Prisons are clearly not the appropriate places to deal with people with mental illnesses, although that is where many of them end up. According to Lamb and Weinberger, in the U.S, it has become a national trend for mentally ill people to be held in prisons rather than in psychiatric hospitals (530). It is an expensive and a non-effective way to deal with the issue. For instance, Michigan locks up approximately 9,400 inmates who are mentally ill. This is expensive as it costs over $96,000 to keep a mentally ill person which is almost three times more than that used on a stable inmate. In several cases, mentally ill people tend to lose control of their actions, and therefore commit crimes. This is because their medication either failed or they never received any treatment (Lamb and Weinberger 532). When mentally ill individuals engage in petty and non-violent crimes, which do not pose any threat to the public, then prison is not the best place for them. It costs the tax payer and does not treat such illnesses effectively. Moreover, long-term isolation can lead to further deterioration in the mental health of these individuals.
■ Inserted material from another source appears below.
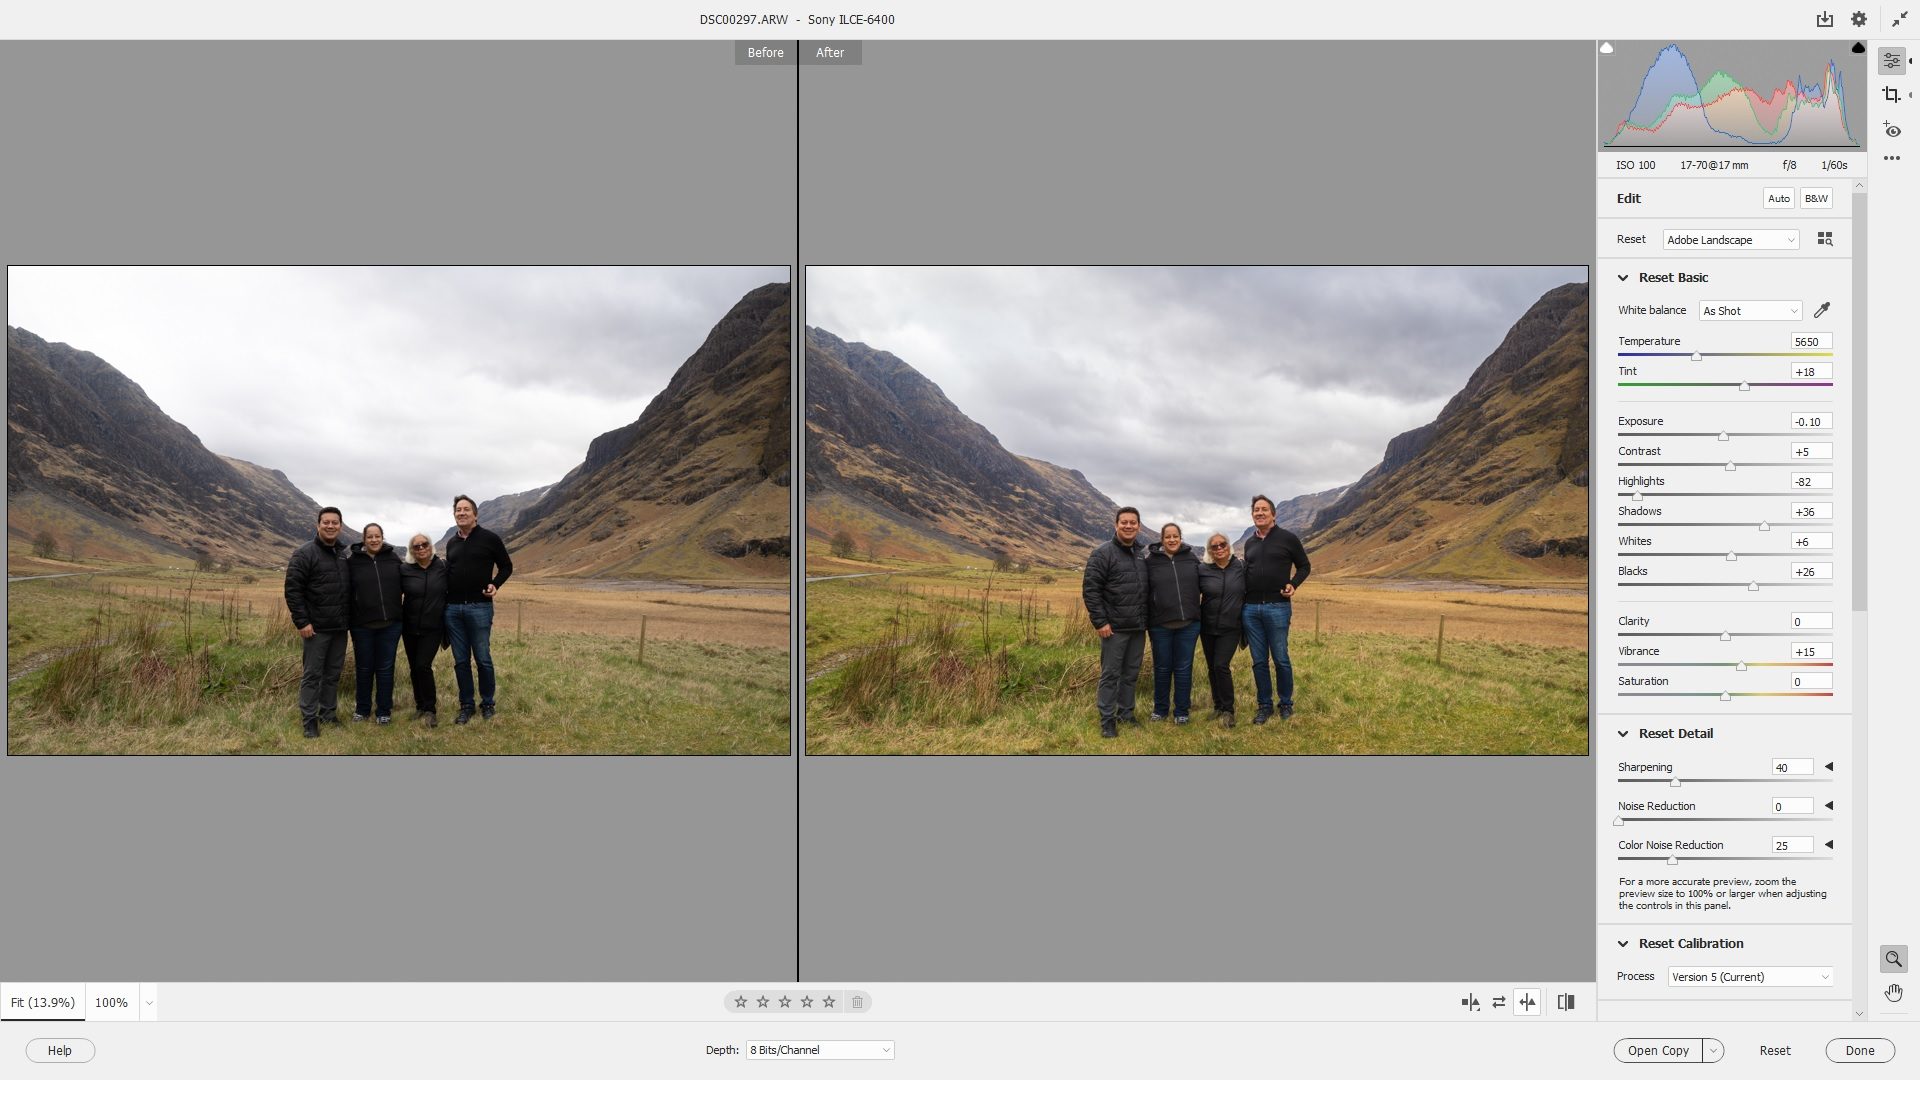Viewport: 1920px width, 1114px height.
Task: Open the Depth 8 Bits/Channel dropdown
Action: [x=820, y=1050]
Fazel, Seena, and Martin Grann. “The Population Impact of Severe Mental Illness on Violent Crime.” American Journal of Psychiatry, vol. 163, no. 8, 2006, pp. 1397-1403.
Lamb, H. Richard, and Linda E. Weinberger. “The Shift of Psychiatric Inpatient Care from Hospitals to Jails and Prisons.” Journal of the American Academy of Psychiatry and the Law Online, vol. 33, no. 4, 2005, pp. 529-534.
Markowitz, Fred E. “Psychiatric Hospital Capacity, Homelessness, and Crime and Arrest Rates.” Criminology, vol. 44, no. 1, 2006, pp. 45-72.
Skeem, Jennifer L. et al. “Correctional Policy for Offenders with Mental Illness: Creating a New Paradigm for Recidivism Reduction.” Law and Human Behaviour, vol. 35, no. 2, 2011, pp. 110-126.
Wallace, Cameron, et al. “Serious Criminal Offending and Mental Disorder: Case Linkage Study.” The British Journal of Psychiatry, vol. 172, no. 6, 1998, pp. 477-484.